Since Setup Factory worked very well for me, I have started looking at Visual Patch. One thing that concerns me is that the patches hold the entire latest version (i.e. patching is not incremental)- I would like to know what security measures are applied to the patch file to prevent extraction of a file from the patch and if anyone has produced an 'unzip' style ***** for visual patch exe's.

Some quick points:

A Visual Patch patch only holds the entire latest version of each updated file in the latest release...i.e., it contains a copy of the "latest version" only on a file-by-file basis.

Visual Patch uses the same type of security measures as Setup Factory for its internal storage archive.

As far as I know, no one has circumvented (or bothered to try circumventing) either program's archive security.

Visual Patch does have some important security features built in, such as being able to identify key files that must exactly match (CRC value, filename, relative location, and file size) on the user's system in order for a valid version to be identified.

Visual Patch also handles the situation where a file exists in the update but doesn't exist on the user's system very carefully. By default, it will only install such a file if it wasn't present in at least one previous release (so the user has a valid excuse to not have that file installed). Of course, you can also override this setting on a per-file basis, choosing to always or never install a particular file.


[This message has been edited by Lorne (edited 01-11-2002).]

I accept your points - I'm just looking for some reassurances... I'm considering VP for a patch I want to put onto our website in a general download area. This will fix some issues with our latest version's main exe file, but will not upgrade any earlier versions. However users of these earlier versions already have all the other files that they would need if they could 'get at' the internal archive for the new executable and so avoid paying for us for a legitimate upgrade. I don't think I'm being too paranoid!

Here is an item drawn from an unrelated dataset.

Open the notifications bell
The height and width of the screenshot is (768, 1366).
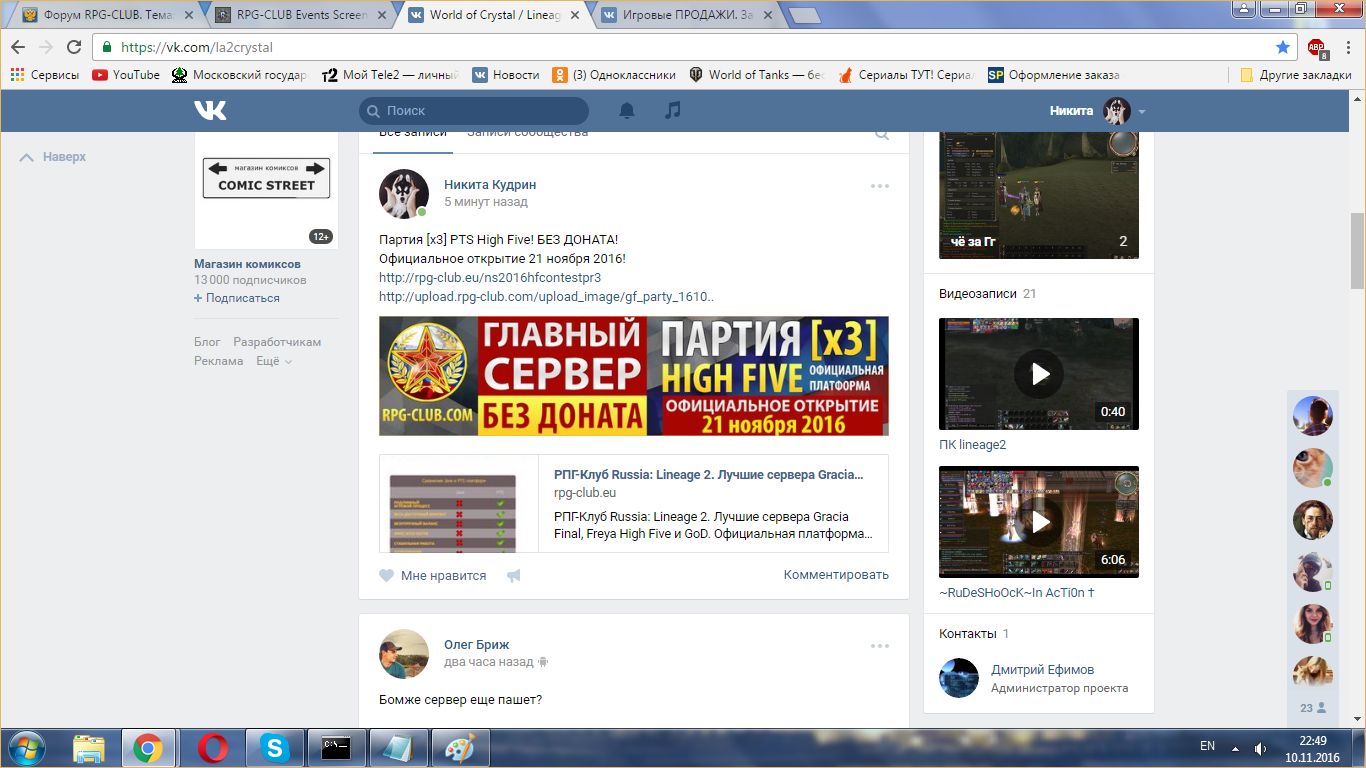[x=627, y=111]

I don't either. From what I've been told, it would be very difficult to circumvent the encryption used in the archive. However, I've personally seen some so-called "impossible to break" hardware encryptions be defeated with statistical analysis techniques (which I unfortunately didn't understand, even with access to the ASM source).

If security is absolutely important, you'll want to take as many measures as you can. Perhaps requiring your users to enter their serial number for authorization would be an additional precaution you could take (assuming you have differentiated lists for the users with the two executables).

You might also want to evaluate TrueUpdate, which would allow you to do some tests on the user's system (checking CRC values and such) before even allowing them to download the patch file.